BRUNO FERNANDES 5 Trascinatore assoluto di questo gruppo sgangherato, arrivato alla finalissima anche e soprattutto grazie ai suoi 7 gol (e 4 assist) in quest’Europa League. Eppure, dopo un torneo giocato interamente nel suo ruolo naturale a ridosso del centravanti, viene spostato in mediana proprio nell’unica serata in cui non era ammesso fare esperimenti. Il risultato? Una partita totalmente priva di guizzi, con qualche errore grave che non ti aspetteresti mai da uno come lui.

SHAW 5 Già da qualche annetto sembra ormai decisamente fuori luogo in contese di un certo livello, tant’è che negli ultimi 2 campionati ha accumulato appena 16 presenze da titolare. Oltretutto, non gli si fa certo un favore a schierarlo da braccetto sinistro, ruolo che del resto non gli è mai appartenuto, e probabilmente mai gli apparterrà. Sfortunato e colpevole al tempo stesso in occasione del gol di Johnson.

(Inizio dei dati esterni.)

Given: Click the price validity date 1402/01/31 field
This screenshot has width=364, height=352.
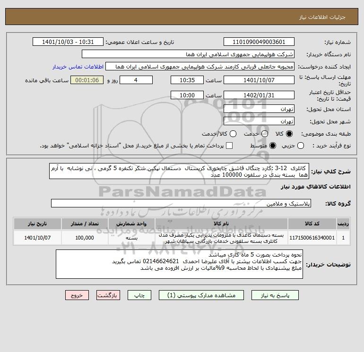Looking at the screenshot, I should pos(259,95).
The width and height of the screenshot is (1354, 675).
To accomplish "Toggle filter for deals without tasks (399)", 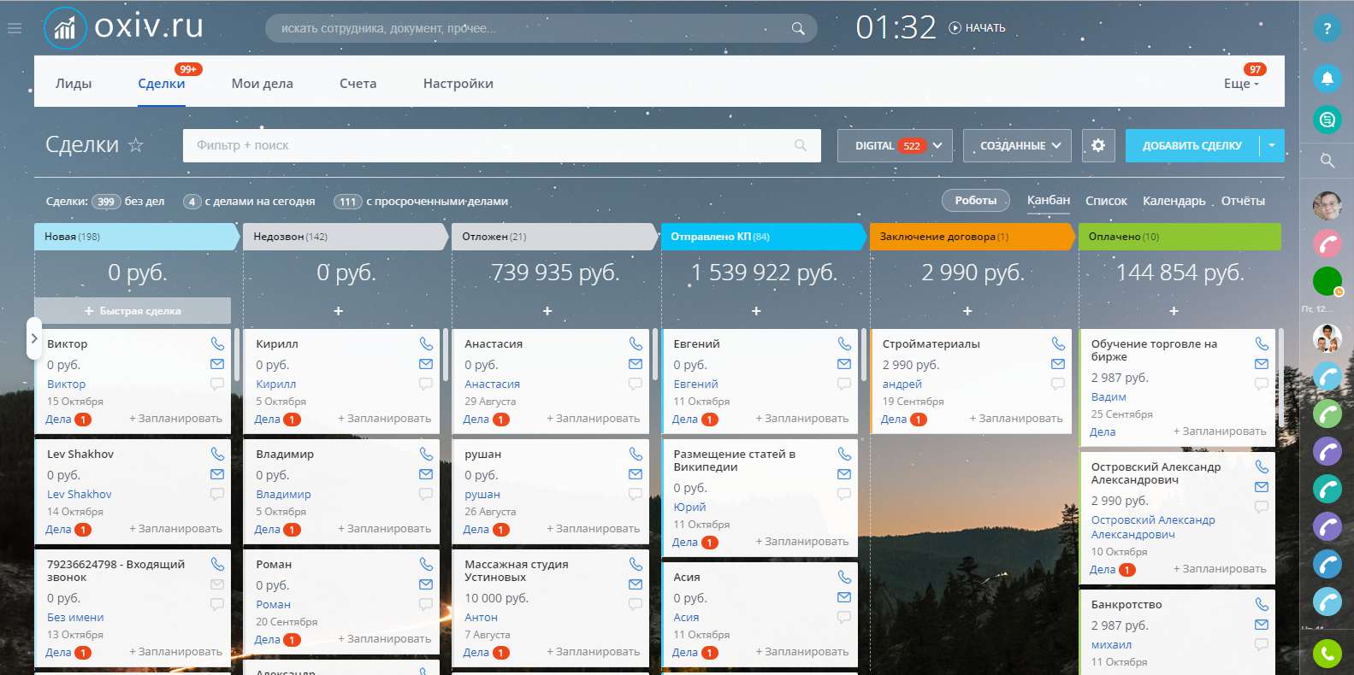I will coord(106,202).

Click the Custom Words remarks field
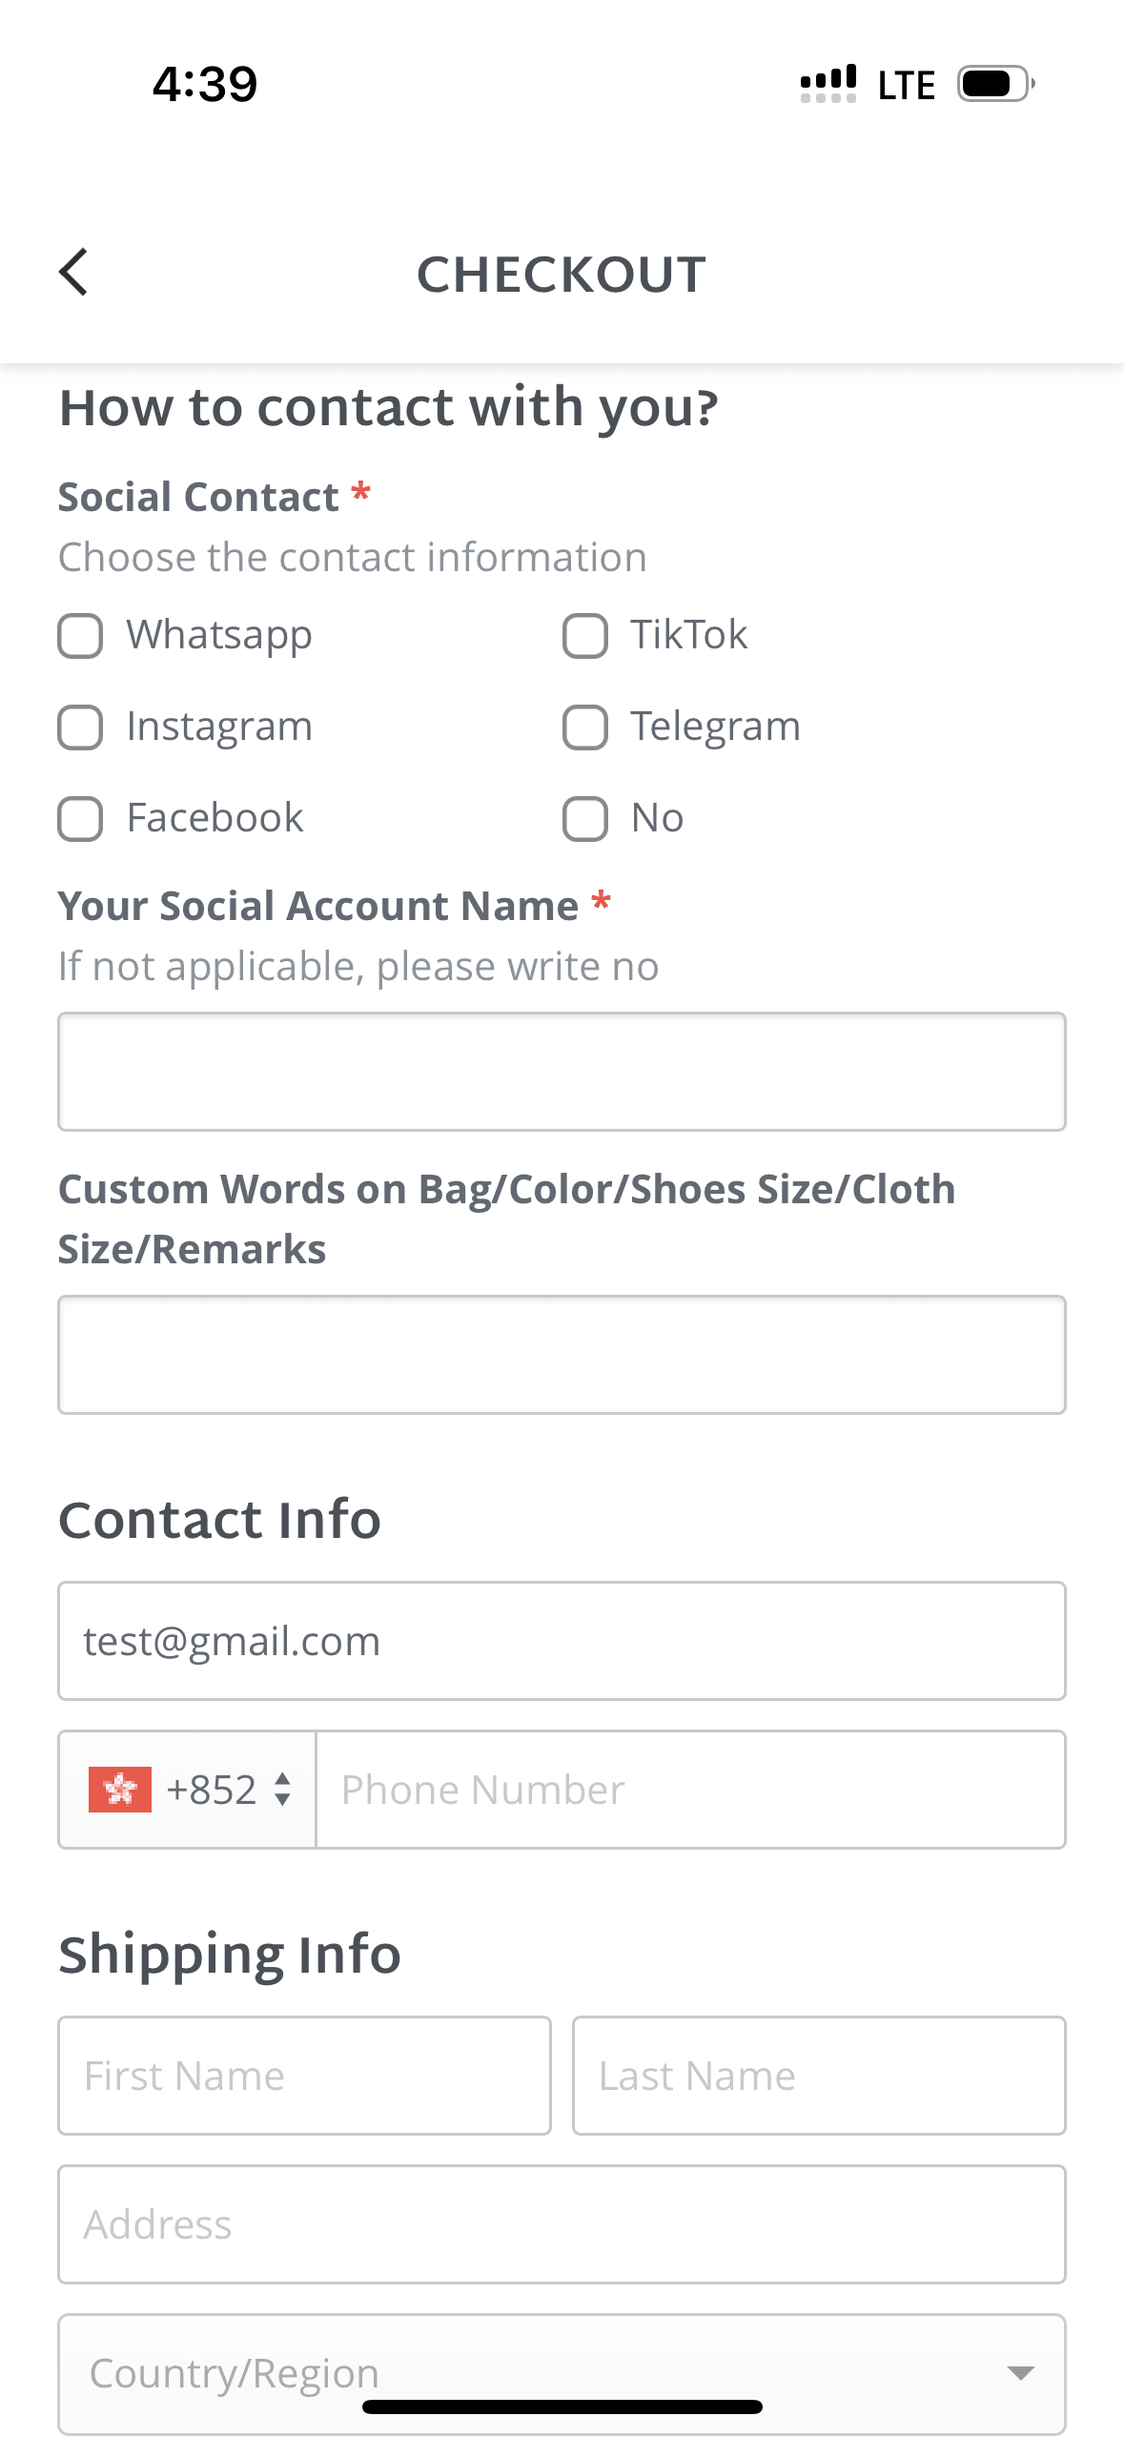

MOUNT 4,5 A 4 anni di distanza da quel 2021 in cui in tanti si erano convinti di aver trovato il nuovo Lampard, diventa lecito chiedersi che fine abbia fatto quel giocatore. L’amara realtà è che gli infortuni, e un vero e proprio tritacarne calcistico qual è lo United, lo hanno completamente fagocitato. Non è neanche corretto definirlo l’assente ingiustificato della finale, visto che il buon senso avrebbe imposto di non farlo proprio scendere in campo.